I'm in a very similar position to you but I don't really think that my mum has the exact same attitude. I'm home most of the time and I'm close to my parents. My mum doesn't see the point in washing and ironing clothes seperately so she'll do those for me, she's the one who cooks sunday dinner and anything we eat in the week is usually made by her doing the main things and me helping.
(Original post by Anonymous)
I just turned 18 a week ago today, and yet my mum still treats me like I'm 12 years old - three months before I leave home for university.
Maybe I only have myself to blame because I have no real close friends to go out and spend time with in order to distance my relationship with my parents; I'm just a lonely nerd stuck at home for the summer.
The problem is, her attitude towards me doesn't put me in a good mindset for university which is where I'll need to be independent and have her trust in me in order to feel self-sufficient and confident.
I have only three more months at home and then I'm leaving, but is it right for me to be treated this way? Do I deserve it for being a hermit?
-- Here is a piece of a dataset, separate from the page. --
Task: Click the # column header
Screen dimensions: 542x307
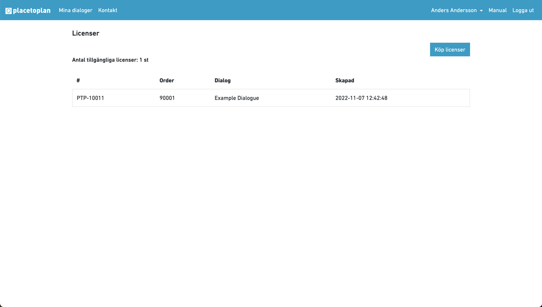Action: point(78,81)
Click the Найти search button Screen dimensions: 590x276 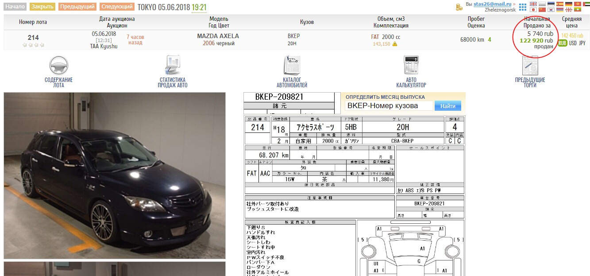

I don't think you should distance yourself. I thought about this too and I can't see how it would help, it's great to have a good relationship with your parents. I think you should take a different approach, similar to one that I'm taking. I don't know how to cook very much so I ask a lot of questions about temperatures and how to know when food is done etc and every so often I ask her to teach me to cook certain food. She'll just give me advice and let me do everything in front of her.
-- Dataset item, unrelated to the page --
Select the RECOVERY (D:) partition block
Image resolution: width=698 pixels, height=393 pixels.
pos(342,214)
I talked to her about considering getting a student bank account but rather than just asking her what she thinks or what she suggests, I just told her that I will be looking more into it closer to the time and will decide when I've done my research; showing her I can properly look after my own finances. It's these gradual little things that remind her I AM growing up and moving out soon and they really boost my confidence. I'm not as worried any more about how I'll look after myself when I leave.
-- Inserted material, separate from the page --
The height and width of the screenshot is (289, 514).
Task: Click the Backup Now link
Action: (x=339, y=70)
EDIT: I just remembered that the title is "PATRONISING parent" which tells me that if you do stuff like what I'm doing she might just brush you off and say "oh you don't need to worry about that now" or "I'll do it". If this is the case, you need to be firm with her. Tell her that you DO need to know now, because when will you ever know? Does she want you to live without being able to look after yourself? You don't want to depend on her forever. Today my mum taught me to make scrambled eggs (I knew how but never did it myself) and my dad just said "oh I know how to make those". Well dad, I'm glad you do but I don't and I need to know should I want to make some when I move out.
Last edited by sliceofcake; 10-07-2012 at 18:56.